The renegade is Sen. Frank W. Wagner of Virginia Beach, who has served a quarter-century in the legislature. He joined one other Republican, Sen. Emmett W. Hanger Jr. of Augusta, who has long favored expanding Medicaid under certain conditions. Along with the 19 Democrats in the 40-member chamber, the two Republicans would be enough to swing the upper chamber in favor of expansion — if they can agree to terms between them, and with House conferees.
The deal is not done. There are competing views on work requirements for Medicaid recipients (though most already work), as well as the source of revenue that would cover the (relatively modest) cost of the state’s share of the expansion. Nonetheless, Mr. Wagner’s position is a breakthrough that holds the hope of better health care to an estimated 400,000 Virginians who would receive health insurance under Medicaid expansion.
Virginia is a relatively wealthy state, but its Medicaid program is one of the nation’s most meager. It doesn’t cover childless single adults unless they’re disabled, and even disabled individuals are deemed ineligible if they earn more than $9,700 annually. Expanding Medicaid would raise income eligibility ceilings for individuals as well as families, which would yield a healthier population, a better economy and, according to some estimates, thousands of new jobs.

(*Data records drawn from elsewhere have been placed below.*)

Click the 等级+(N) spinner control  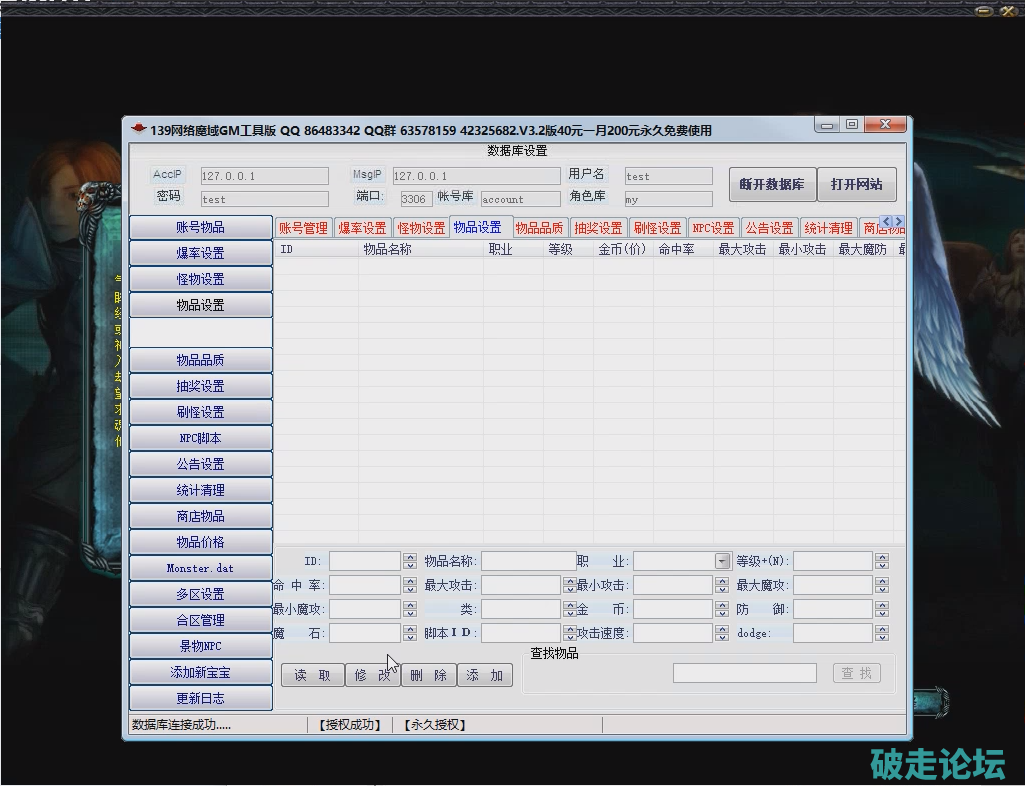click(x=881, y=561)
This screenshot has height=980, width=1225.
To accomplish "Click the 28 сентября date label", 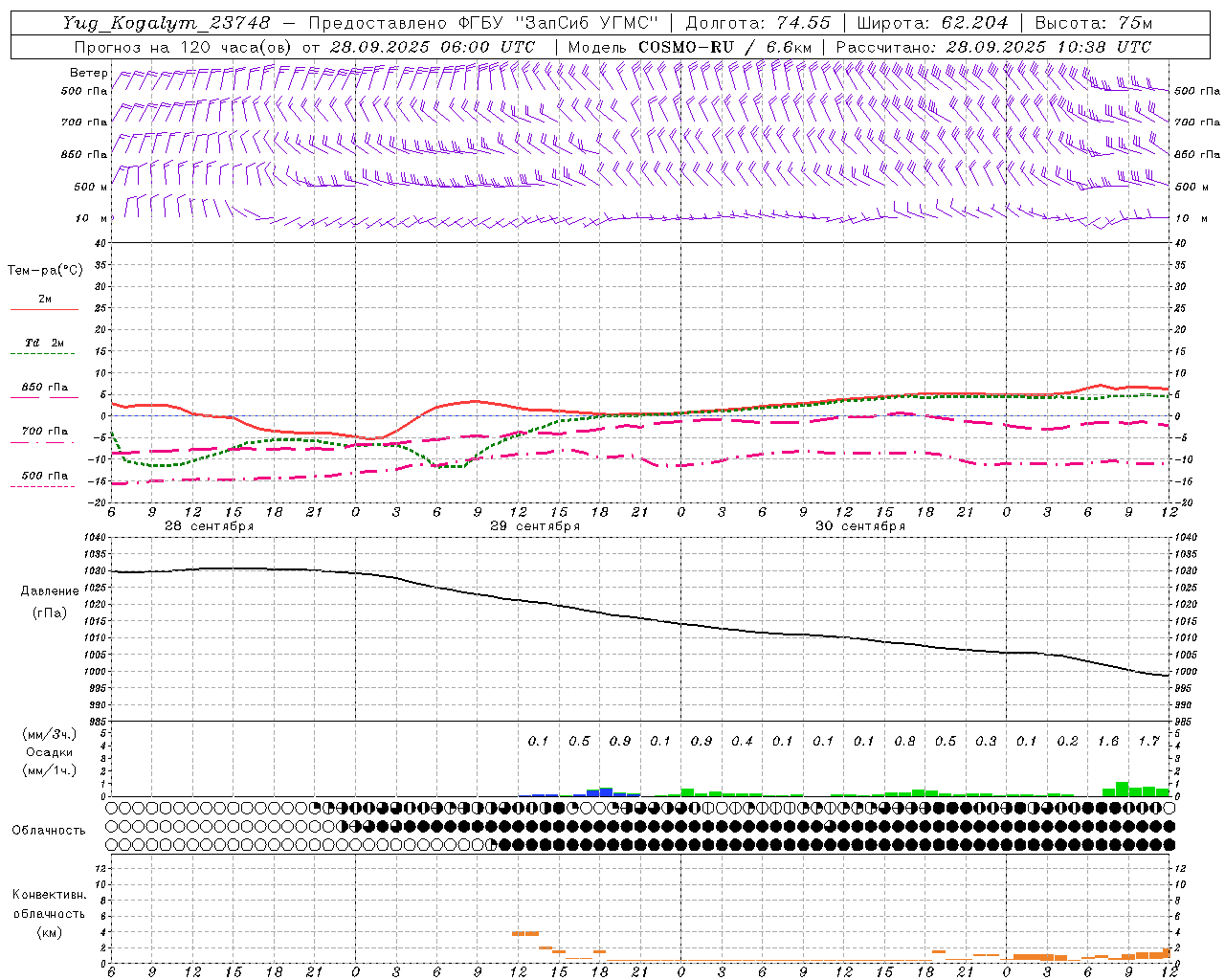I will (x=209, y=526).
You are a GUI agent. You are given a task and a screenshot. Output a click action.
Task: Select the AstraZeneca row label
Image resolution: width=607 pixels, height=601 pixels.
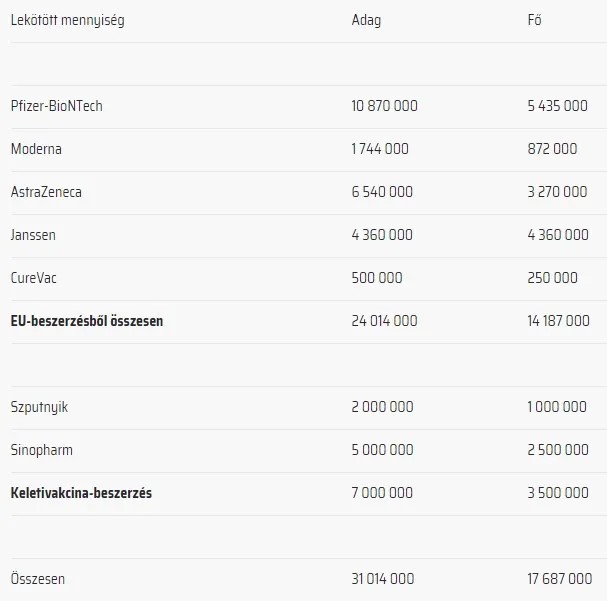pos(46,192)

The excuses cited for years by Republicans have crumbled as
more than 30
states, including some with GOP governors and legislatures, have expanded their programs. Predictions that the federal government would renege on its commitment to pay at least 90 percent of the cost have proved unfounded, even with Republicans in control of the White House and Congress. Virginia, having stiffed its residents for too long, may finally be ready to give them a helping hand.